Verbatim output required. Print the data in full.

Saved data entries
....
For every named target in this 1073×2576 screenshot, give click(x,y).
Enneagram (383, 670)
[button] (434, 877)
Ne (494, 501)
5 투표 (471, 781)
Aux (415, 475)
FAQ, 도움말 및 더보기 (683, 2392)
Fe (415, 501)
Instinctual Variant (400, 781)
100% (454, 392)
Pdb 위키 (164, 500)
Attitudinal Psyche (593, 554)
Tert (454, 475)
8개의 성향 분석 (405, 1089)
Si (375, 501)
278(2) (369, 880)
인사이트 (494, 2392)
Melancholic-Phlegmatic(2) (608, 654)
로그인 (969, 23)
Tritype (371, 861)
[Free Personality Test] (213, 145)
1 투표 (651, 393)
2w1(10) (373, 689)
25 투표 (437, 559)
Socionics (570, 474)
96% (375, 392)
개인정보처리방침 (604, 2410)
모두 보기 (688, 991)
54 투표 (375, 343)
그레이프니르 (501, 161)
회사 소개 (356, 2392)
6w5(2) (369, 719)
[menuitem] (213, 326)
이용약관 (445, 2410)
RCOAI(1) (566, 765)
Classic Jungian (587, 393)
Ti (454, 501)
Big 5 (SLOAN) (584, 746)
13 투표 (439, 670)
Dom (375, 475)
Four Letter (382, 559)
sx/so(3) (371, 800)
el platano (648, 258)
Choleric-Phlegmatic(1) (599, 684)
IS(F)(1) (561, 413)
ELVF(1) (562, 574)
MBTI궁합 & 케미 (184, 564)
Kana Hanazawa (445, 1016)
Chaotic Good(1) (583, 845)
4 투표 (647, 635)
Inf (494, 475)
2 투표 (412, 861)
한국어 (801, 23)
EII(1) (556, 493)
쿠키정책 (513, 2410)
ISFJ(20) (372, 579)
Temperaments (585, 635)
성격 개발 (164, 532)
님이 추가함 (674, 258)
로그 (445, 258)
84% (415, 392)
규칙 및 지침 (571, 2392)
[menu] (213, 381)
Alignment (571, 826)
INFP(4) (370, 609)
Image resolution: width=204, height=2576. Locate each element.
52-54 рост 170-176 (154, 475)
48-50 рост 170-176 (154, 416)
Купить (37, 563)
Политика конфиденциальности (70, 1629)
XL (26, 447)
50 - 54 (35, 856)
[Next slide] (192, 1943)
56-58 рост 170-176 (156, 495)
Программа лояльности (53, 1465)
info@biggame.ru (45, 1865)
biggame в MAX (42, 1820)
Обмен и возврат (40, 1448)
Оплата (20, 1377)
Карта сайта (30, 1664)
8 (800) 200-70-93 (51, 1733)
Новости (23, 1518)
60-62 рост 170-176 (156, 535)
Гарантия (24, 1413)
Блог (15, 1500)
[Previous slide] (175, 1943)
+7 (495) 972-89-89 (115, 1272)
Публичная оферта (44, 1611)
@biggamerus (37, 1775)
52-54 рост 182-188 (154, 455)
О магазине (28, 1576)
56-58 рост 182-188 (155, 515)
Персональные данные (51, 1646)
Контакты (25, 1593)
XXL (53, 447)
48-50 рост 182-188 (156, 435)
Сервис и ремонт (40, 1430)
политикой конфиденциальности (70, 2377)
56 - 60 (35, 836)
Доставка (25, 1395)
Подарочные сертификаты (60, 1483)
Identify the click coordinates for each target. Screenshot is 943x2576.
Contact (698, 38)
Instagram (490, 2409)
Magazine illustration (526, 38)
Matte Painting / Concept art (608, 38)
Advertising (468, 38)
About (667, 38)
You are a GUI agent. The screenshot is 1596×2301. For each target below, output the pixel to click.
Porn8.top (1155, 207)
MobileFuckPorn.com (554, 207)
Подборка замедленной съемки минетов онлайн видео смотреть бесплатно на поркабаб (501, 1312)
....
*Task solution:*
For every named target in this 1073×2576 screenshot, give click(x,y).
Enneagram (383, 670)
[button] (434, 877)
Ne (494, 501)
5 투표 (471, 781)
Aux (415, 475)
FAQ, 도움말 및 더보기 (683, 2392)
Fe (415, 501)
Instinctual Variant (400, 781)
100% (454, 392)
Pdb 위키 (164, 500)
Attitudinal Psyche (593, 554)
Tert (454, 475)
8개의 성향 분석 (405, 1089)
Si (375, 501)
278(2) (369, 880)
인사이트 (494, 2392)
Melancholic-Phlegmatic(2) (608, 654)
로그인 (969, 23)
Tritype (371, 861)
[Free Personality Test] (213, 145)
1 투표 (651, 393)
2w1(10) (373, 689)
25 투표 (437, 559)
Socionics (570, 474)
96% (375, 392)
개인정보처리방침 (604, 2410)
모두 보기 (688, 991)
54 투표 (375, 343)
그레이프니르 (501, 161)
회사 소개 (356, 2392)
6w5(2) (369, 719)
[menuitem] (213, 326)
이용약관 (445, 2410)
RCOAI(1) (566, 765)
Classic Jungian (587, 393)
Ti (454, 501)
Big 5 (SLOAN) (584, 746)
13 투표 (439, 670)
Dom (375, 475)
Four Letter (382, 559)
sx/so(3) (371, 800)
el platano (648, 258)
Choleric-Phlegmatic(1) (599, 684)
IS(F)(1) (561, 413)
ELVF(1) (562, 574)
MBTI궁합 & 케미 (184, 564)
Kana Hanazawa (445, 1016)
Chaotic Good(1) (583, 845)
4 투표 (647, 635)
Inf (494, 475)
2 투표 (412, 861)
한국어 (801, 23)
EII(1) (556, 493)
쿠키정책 (513, 2410)
ISFJ(20) (372, 579)
Temperaments (585, 635)
성격 개발 (164, 532)
님이 추가함 (674, 258)
로그 (445, 258)
84% (415, 392)
규칙 및 지침 (571, 2392)
[menu] (213, 381)
Alignment (571, 826)
INFP(4) (370, 609)
Image resolution: width=204, height=2576. Locate each element.
52-54 рост 170-176 (154, 475)
48-50 рост 170-176 (154, 416)
Купить (37, 563)
Политика конфиденциальности (70, 1629)
XL (26, 447)
50 - 54 (35, 856)
[Next slide] (192, 1943)
56-58 рост 170-176 (156, 495)
Программа лояльности (53, 1465)
info@biggame.ru (45, 1865)
biggame в MAX (42, 1820)
Обмен и возврат (40, 1448)
Оплата (20, 1377)
Карта сайта (30, 1664)
8 (800) 200-70-93 (51, 1733)
Новости (23, 1518)
60-62 рост 170-176 (156, 535)
Гарантия (24, 1413)
Блог (15, 1500)
[Previous slide] (175, 1943)
+7 (495) 972-89-89 (115, 1272)
Публичная оферта (44, 1611)
@biggamerus (37, 1775)
52-54 рост 182-188 (154, 455)
О магазине (28, 1576)
56-58 рост 182-188 (155, 515)
Персональные данные (51, 1646)
Контакты (25, 1593)
XXL (53, 447)
48-50 рост 182-188 (156, 435)
Сервис и ремонт (40, 1430)
политикой конфиденциальности (70, 2377)
56 - 60 (35, 836)
Доставка (25, 1395)
Подарочные сертификаты (60, 1483)
Identify the click coordinates for each target. Screenshot is 943x2576.
Contact (698, 38)
Instagram (490, 2409)
Magazine illustration (526, 38)
Matte Painting / Concept art (608, 38)
Advertising (468, 38)
About (667, 38)
You are a GUI agent. The screenshot is 1596×2301. For each target below, output the pixel to click.
Porn8.top (1155, 207)
MobileFuckPorn.com (554, 207)
Подборка замедленной съемки минетов онлайн видео смотреть бесплатно на поркабаб (501, 1312)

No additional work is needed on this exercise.